Well done on the Dallas Mavericks for winning this year's NBA championship. Dirk Nowitzki and owner Mark Cuban have put their team in a great position to win for over a decade now and it's good to see it all (in Cuban's case, quite literally) pay off. Plus, the Mavs conform roughly to my ideal of how a team should be constructed: astute drafting, clever trading, a couple of handy free-agent signings, all combining to form a deep and balanced team that can handle just about any situation that is thrown at them. Essentially they're another version of my beloved 2004 Detroit Pistons team.
Meanwhile, I've grown well past tired of the level of vitriol that has been thrown at the Miami Heat over the past season. That Cleveland and Toronto fans will never forgive LeBron James and Chris Bosh for leaving I can understand, absolutely. But really, when you put it all together, what have they done to inspire the general level of hatred they have received from other fans? LeBron's "Decision" TV special? Yeah, it was self-promoting and a kick in the teeth to Cleveland fans, but it's not like he went up there and gave the middle finger to anyone - he seemed genuinely torn and sad to be leaving the only team he had known for seven years. (What he did behind the scenes might be another matter.) The "Welcome Party"? Yeah, it was over the top, but is it a lot different to how New York or Chicago would have reacted if they had managed to sign up the three most desired free agents in the league? The on-court and off-court posturing? It's no worse than a lot of other players; indeed, compared to what was going on in the early '90s when the league first gained global prominence, it's relatively subdued. If you're not from Ohio or Toronto, get over it. They lost anyway.
Now, unfortunately, it seems we are headed for the owners locking the players out over disputes around a new collective bargaining agreement. Presumably it's in no-one's interest for it to go on too long, but it may eat up a sizable part, if not all, of next season at least. This is during a time where interest in the NBA (according to TV ratings) has ignited again, and a lockout would surely slow this momentum.

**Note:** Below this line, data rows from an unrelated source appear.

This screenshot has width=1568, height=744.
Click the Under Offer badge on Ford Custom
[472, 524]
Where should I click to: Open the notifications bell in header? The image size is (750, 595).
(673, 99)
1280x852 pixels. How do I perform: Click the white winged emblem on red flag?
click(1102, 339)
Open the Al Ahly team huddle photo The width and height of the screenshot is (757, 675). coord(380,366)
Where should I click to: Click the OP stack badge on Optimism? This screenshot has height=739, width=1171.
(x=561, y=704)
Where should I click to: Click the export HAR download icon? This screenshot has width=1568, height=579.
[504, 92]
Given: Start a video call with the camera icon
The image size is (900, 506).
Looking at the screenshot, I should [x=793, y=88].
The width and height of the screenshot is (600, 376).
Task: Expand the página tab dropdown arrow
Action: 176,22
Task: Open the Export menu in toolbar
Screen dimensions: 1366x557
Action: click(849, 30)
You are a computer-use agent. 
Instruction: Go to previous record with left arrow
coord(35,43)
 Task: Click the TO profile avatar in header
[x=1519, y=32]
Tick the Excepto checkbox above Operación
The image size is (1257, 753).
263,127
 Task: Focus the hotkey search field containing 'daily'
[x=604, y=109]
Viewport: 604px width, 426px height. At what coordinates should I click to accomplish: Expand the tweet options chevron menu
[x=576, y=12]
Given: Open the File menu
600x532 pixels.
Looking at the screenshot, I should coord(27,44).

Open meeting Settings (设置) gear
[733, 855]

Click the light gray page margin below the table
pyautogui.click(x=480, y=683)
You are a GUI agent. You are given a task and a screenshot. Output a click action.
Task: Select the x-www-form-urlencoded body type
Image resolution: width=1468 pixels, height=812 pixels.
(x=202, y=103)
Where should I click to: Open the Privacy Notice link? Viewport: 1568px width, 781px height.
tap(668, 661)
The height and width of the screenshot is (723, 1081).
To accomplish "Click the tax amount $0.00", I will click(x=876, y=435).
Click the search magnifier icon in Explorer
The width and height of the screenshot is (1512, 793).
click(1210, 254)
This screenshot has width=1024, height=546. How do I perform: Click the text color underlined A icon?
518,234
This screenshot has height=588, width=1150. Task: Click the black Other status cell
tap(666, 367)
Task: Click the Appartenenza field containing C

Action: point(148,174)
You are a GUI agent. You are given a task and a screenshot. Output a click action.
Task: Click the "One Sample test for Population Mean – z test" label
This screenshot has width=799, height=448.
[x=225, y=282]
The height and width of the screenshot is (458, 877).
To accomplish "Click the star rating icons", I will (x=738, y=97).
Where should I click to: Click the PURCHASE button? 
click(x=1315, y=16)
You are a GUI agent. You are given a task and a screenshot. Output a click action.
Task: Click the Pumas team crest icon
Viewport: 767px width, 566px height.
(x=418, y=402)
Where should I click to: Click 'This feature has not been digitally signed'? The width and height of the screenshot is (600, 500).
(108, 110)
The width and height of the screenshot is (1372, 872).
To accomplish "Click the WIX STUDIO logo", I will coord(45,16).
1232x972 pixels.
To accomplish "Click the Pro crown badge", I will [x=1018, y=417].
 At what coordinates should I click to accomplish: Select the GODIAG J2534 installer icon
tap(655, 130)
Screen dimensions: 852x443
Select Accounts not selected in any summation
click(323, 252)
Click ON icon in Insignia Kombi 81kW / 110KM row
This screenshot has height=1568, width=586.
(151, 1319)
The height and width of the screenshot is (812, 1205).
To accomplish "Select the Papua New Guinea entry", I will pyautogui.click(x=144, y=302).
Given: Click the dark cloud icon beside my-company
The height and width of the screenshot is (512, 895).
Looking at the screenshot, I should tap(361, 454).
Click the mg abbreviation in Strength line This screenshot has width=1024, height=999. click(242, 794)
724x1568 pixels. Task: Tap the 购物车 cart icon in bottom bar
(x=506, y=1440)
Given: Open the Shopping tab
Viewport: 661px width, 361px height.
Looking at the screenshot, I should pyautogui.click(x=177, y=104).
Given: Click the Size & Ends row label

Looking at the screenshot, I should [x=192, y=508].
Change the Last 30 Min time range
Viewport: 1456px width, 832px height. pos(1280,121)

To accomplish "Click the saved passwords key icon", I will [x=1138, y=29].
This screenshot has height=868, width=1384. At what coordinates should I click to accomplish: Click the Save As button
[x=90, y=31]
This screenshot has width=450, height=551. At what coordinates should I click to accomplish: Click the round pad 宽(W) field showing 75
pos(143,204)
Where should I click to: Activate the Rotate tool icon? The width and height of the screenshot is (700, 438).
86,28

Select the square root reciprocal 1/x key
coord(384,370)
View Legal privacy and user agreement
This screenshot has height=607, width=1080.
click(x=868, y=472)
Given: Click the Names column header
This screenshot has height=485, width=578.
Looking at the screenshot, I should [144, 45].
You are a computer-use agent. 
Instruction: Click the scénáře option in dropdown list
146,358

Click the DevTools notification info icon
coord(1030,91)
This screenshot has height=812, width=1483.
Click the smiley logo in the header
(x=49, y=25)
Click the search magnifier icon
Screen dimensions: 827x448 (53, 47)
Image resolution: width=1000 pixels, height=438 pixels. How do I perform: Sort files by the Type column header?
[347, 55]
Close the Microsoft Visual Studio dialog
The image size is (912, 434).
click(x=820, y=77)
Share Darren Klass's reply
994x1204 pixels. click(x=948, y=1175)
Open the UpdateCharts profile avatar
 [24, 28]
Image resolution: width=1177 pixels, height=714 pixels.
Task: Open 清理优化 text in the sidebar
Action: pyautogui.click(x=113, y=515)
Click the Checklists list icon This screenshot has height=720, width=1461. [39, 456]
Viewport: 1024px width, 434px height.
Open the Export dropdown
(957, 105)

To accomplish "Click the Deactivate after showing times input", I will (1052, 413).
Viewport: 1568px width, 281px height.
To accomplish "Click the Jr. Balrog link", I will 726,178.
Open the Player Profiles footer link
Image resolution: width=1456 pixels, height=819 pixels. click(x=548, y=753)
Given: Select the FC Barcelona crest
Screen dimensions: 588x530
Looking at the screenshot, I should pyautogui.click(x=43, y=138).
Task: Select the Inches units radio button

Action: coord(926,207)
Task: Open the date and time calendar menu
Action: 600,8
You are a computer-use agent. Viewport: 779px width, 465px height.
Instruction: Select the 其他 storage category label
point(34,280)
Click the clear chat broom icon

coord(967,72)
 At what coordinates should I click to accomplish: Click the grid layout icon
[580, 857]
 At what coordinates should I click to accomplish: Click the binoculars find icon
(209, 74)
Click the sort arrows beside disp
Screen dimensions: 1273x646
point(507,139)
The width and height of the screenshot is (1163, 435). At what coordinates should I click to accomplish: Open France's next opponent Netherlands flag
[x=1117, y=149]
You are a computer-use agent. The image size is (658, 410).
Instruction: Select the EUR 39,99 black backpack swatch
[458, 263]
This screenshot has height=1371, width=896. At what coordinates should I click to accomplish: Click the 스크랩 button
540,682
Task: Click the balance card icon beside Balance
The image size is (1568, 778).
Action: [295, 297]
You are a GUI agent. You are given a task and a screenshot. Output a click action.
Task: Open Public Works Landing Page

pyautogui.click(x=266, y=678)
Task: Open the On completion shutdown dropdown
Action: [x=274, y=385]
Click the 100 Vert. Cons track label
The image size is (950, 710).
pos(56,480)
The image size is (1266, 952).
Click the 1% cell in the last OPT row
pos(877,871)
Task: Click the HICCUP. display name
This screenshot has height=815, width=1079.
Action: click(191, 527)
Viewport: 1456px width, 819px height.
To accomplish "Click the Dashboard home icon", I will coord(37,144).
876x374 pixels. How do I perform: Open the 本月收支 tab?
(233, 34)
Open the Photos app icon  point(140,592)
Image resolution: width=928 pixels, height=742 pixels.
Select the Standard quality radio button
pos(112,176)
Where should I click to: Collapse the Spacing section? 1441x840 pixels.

Anyway, to finish off, here are my five most memorable moments from season 2010-11:
5. Following a mutiny in Detroit, the Pistons' bench laughs as their coach John Kuester is thrown out.
4. Jason Terry inexplicably lobs a long-range 3 in the dying moments of Game 5 of the Finals - and essentially ices the game for Dallas.
3. Blake Griffin dunks over a car.
2. Blake Griffin dunks over the Knicks.
1. The Miami Welcome Party - you have to admit it was memorable.